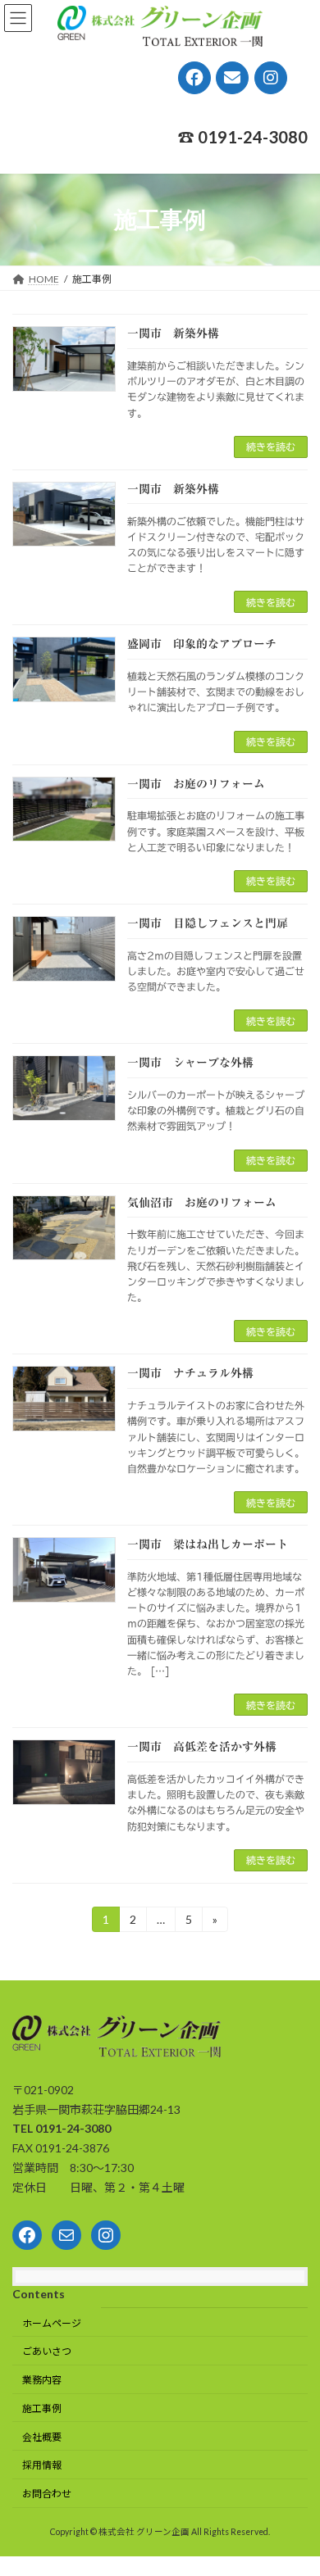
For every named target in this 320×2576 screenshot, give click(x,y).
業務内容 (42, 2380)
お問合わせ (46, 2494)
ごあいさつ (46, 2351)
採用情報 (42, 2465)
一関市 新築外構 (173, 333)
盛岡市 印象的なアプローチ (202, 644)
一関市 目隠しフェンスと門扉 (207, 923)
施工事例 (42, 2408)
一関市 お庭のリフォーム (196, 784)
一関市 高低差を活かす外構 (202, 1747)
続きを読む (270, 446)
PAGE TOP (296, 2482)
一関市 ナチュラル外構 (190, 1373)
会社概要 (42, 2436)
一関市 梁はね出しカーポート (207, 1544)
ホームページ (51, 2322)
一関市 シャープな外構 (190, 1062)
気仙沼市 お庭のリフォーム (202, 1203)
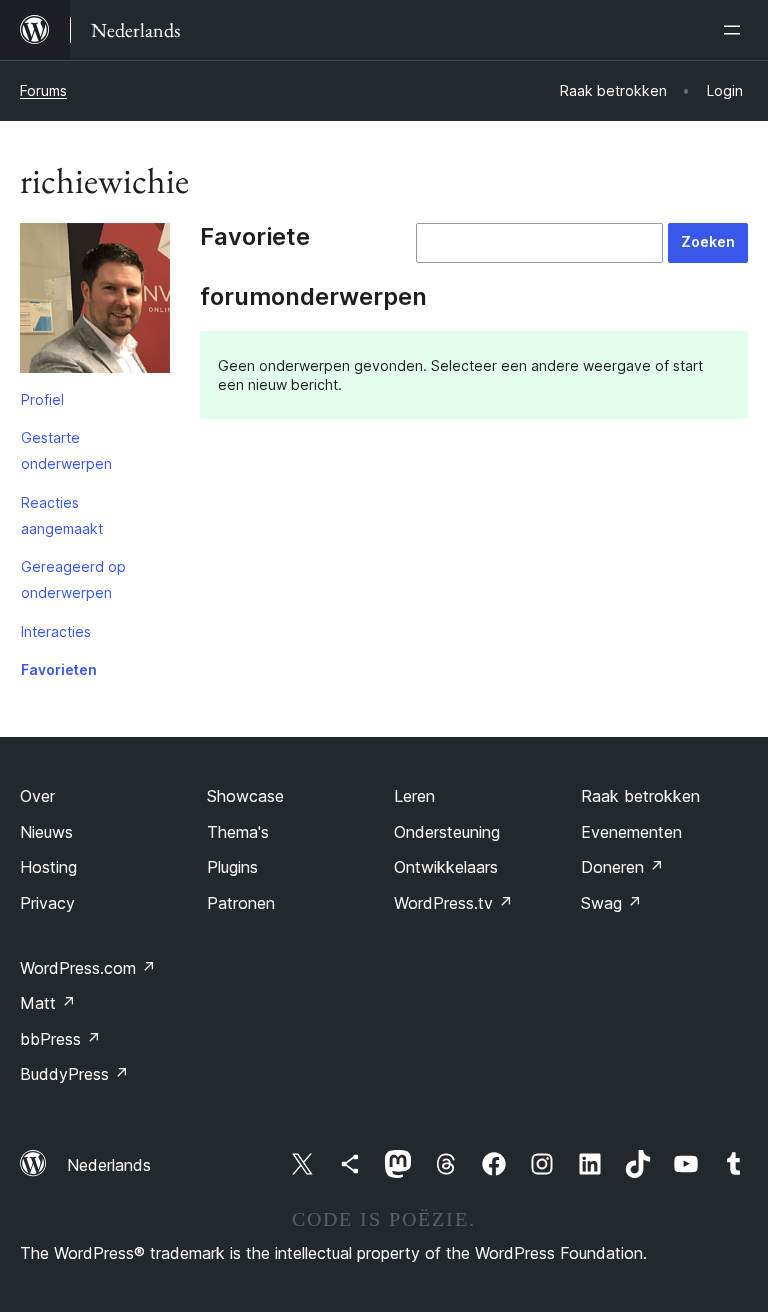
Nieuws (46, 832)
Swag (611, 903)
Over (37, 796)
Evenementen (631, 832)
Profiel (42, 399)
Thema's (238, 832)
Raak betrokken (640, 796)
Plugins (232, 867)
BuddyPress (74, 1074)
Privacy (47, 903)
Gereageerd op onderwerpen (73, 579)
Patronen (241, 903)
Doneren (622, 867)
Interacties (56, 631)
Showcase (245, 796)
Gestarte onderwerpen (66, 450)
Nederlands (109, 1165)
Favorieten (59, 669)
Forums (43, 90)
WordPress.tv (453, 903)
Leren (414, 796)
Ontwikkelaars (446, 867)
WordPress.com (88, 968)
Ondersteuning (447, 832)
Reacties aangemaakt (62, 515)
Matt (48, 1003)
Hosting (48, 867)
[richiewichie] (95, 302)
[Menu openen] (736, 30)
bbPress (60, 1039)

--------

-- Task description --
Select and copy every line of the listing with the word "onderwerpen".

-- Solution for this task --
Gereageerd op onderwerpen (73, 579)
Gestarte onderwerpen (66, 450)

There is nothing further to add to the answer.